Usually parsing does not check semantic correctness, e.g.

\begin{itemize}
\item  whether a function is not used before it
  is defined
\item whether a function has the correct number of arguments 
  or are of correct type
\item whether a variable can be declared twice in a scope  
\end{itemize}  

\end{frame}
%%%%%%%%%%%%%%%%%%%%%%%%%%%%%%%%%%%%%%%%%%%%%%%%%%%%%%%%%%%%%%%%%%   



%%%%%%%%%%%%%%%%%%%%%%%%%%%%%%%%%%%%%%%%%%%%%%%%%%%%%%%%%%%%%%%%%%
\begin{frame}[c]
\frametitle{Regular Languages}

While regular expressions are very useful for lexing, there is
no regular expression that can recognise the language
\bl{$a^nb^n$}.\bigskip

\begin{center}
\bl{$(((()()))())$} \;\;vs.\;\; \bl{$(((()()))()))$}
\end{center}\bigskip\bigskip

\small
\noindent So we cannot find out with regular expressions
whether parentheses are matched or unmatched. Also regular
expressions are not recursive, e.g.~\bl{$(1 + 2) + 3$}.

**Stated goal:** The parsing excerpt above names several semantic checks that parsing usually does not perform. List all of them.

**Entries shown:**
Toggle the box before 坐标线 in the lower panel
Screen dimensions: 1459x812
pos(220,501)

---

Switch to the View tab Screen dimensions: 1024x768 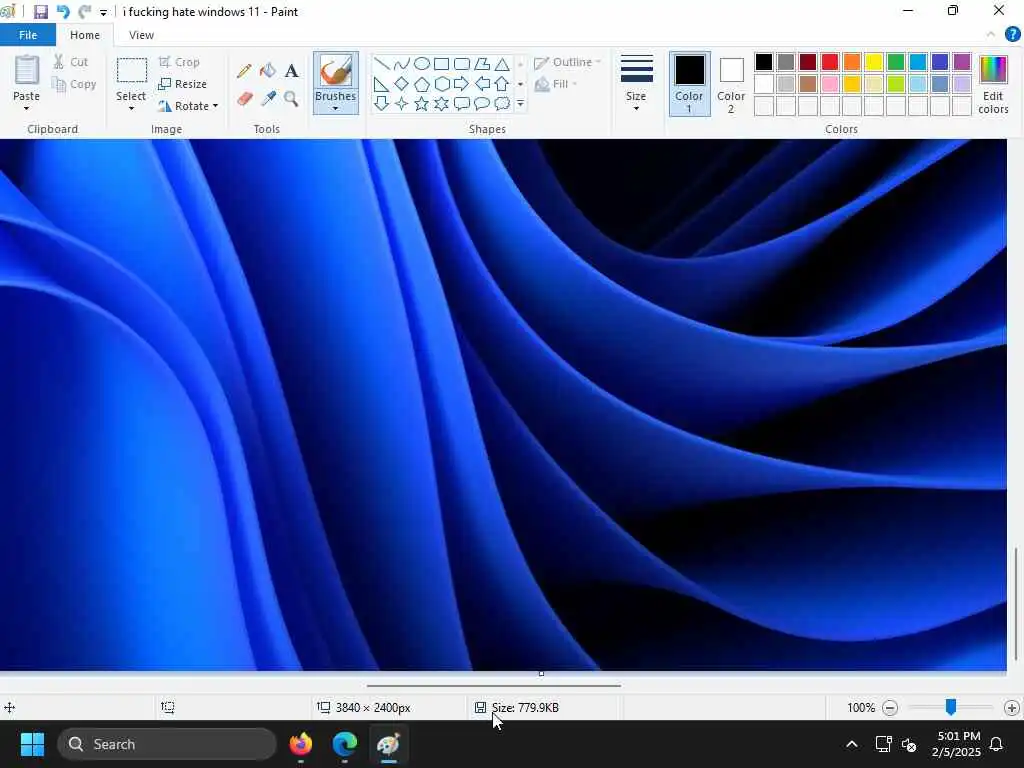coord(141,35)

**Response to the task:**
- whether a function is not used before it is defined
- whether a function has the correct number of arguments or are of correct type
- whether a variable can be declared twice in a scope